----- ARTICLE -----

I must confess from the outset that I never find it comfortable to ponder on the issue we are addressing. For a person born in Lebanon, reflecting on how we get distinct communities to live together is not just one more concern but rather a chronic obsession which you never overcome. Throughout my life I have endlessly returned to this issue, approaching it from all perspectives, without ever finding an appropriate solution. It is true that, because of my temperament, I am more prone to raising questions than finding answers, and that my novels usually end with question marks or dot, dot, dot.
Nor will I provide a comforting solution this time. However, I will start from an obvious question, which I will pose as follows: when the inhabitants of a country have the feeling of belonging to different religious, linguistic, ethnic, national or racial communities, or of any other kind, how must we deal with this reality? Must these differences be taken into account? Or, rather, must they be ignored? Must we act as if they were invisible? This issue is present, in one way or another, in all human societies, each of them giving their own answer, sometimes clearly posed and others implicit.
Neither will it be surprising that I linger in Lebanon. And not only because I spent the first twenty-seven years of my life there but also because the Lebanese response to the issues we are addressing is one of the most curious, one of the most original, and I was about to say also one of the most absurd, because power is meticulously shared, at all levels, between a small group of twenty religious communities. It is certainly an extreme option, deserving respect for its formal recognition of the numerous communities, but at the same time it takes this recognition to absurd extremes. This option could have been exemplary but it has become negative. It mainly obeys the complex realities of the Middle East but, also to a great extent, the deficiencies of the formula itself, its rigidity, traps and incoherencies.

----- AVAILABLE DATA -----

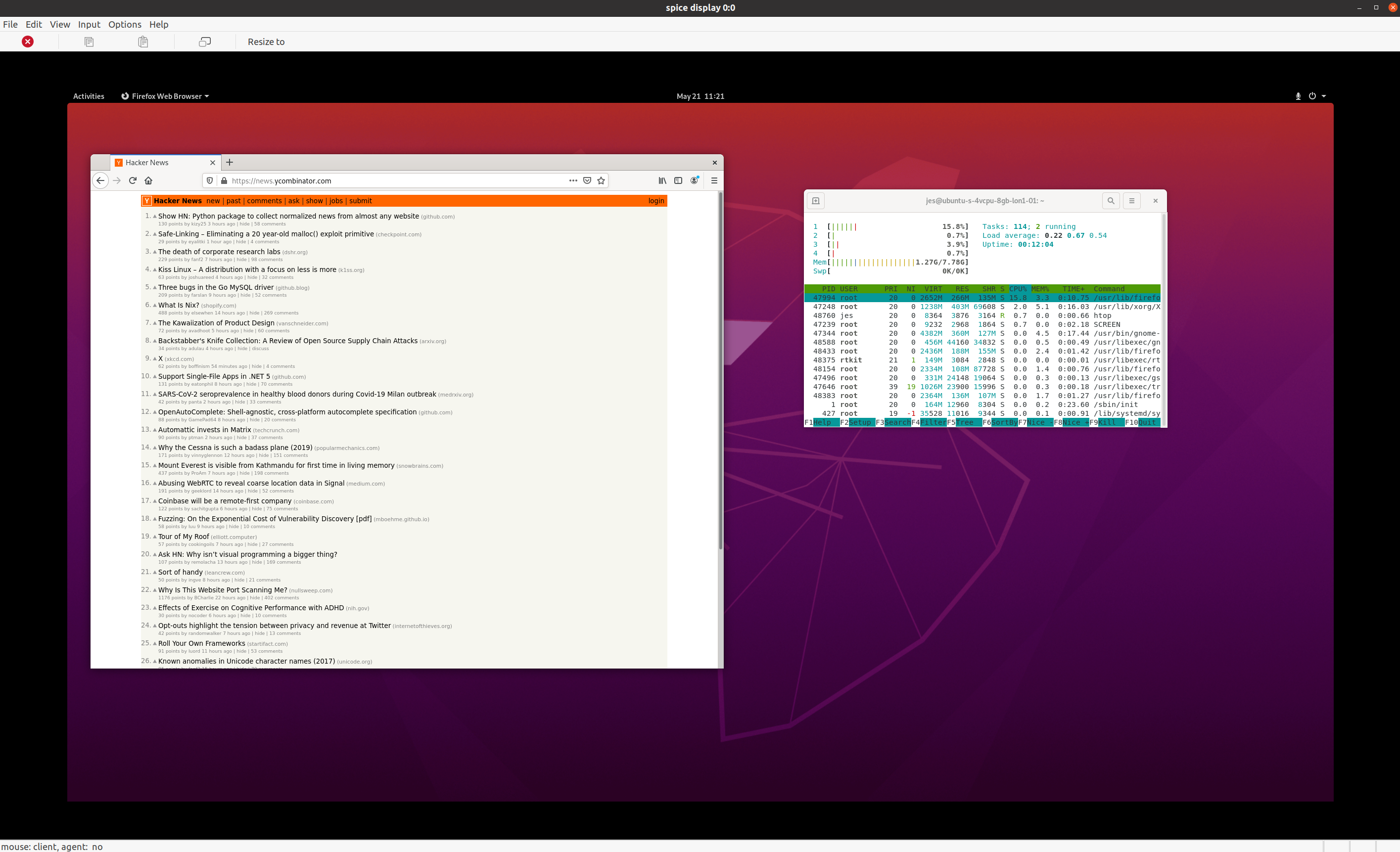Open the Firefox library icon
The width and height of the screenshot is (1400, 852).
[662, 180]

-----

» **SHORT PROBLEM 1**:
Answer these from the passage on living together in Lebanon:
(a) How do the writer's novels usually end?
(b) How many years did the writer spend in Lebanon at the start of life?
(c) Among how many religious communities is power shared in Lebanon?
» **SHORT PROBLEM 2**:
Pull out the part of the passage on living together in Lebanon word for word, starting at "Neither will it" and ending at "traps and incoherencies.".
The data comes from a different source than the passage.

» **TASK RESPONSE 1**:
(a) With question marks or dot, dot, dot.
(b) The first twenty-seven years.
(c) Twenty.

» **TASK RESPONSE 2**:
Neither will it be surprising that I linger in Lebanon. And not only because I spent the first twenty-seven years of my life there but also because the Lebanese response to the issues we are addressing is one of the most curious, one of the most original, and I was about to say also one of the most absurd, because power is meticulously shared, at all levels, between a small group of twenty religious communities. It is certainly an extreme option, deserving respect for its formal recognition of the numerous communities, but at the same time it takes this recognition to absurd extremes. This option could have been exemplary but it has become negative. It mainly obeys the complex realities of the Middle East but, also to a great extent, the deficiencies of the formula itself, its rigidity, traps and incoherencies.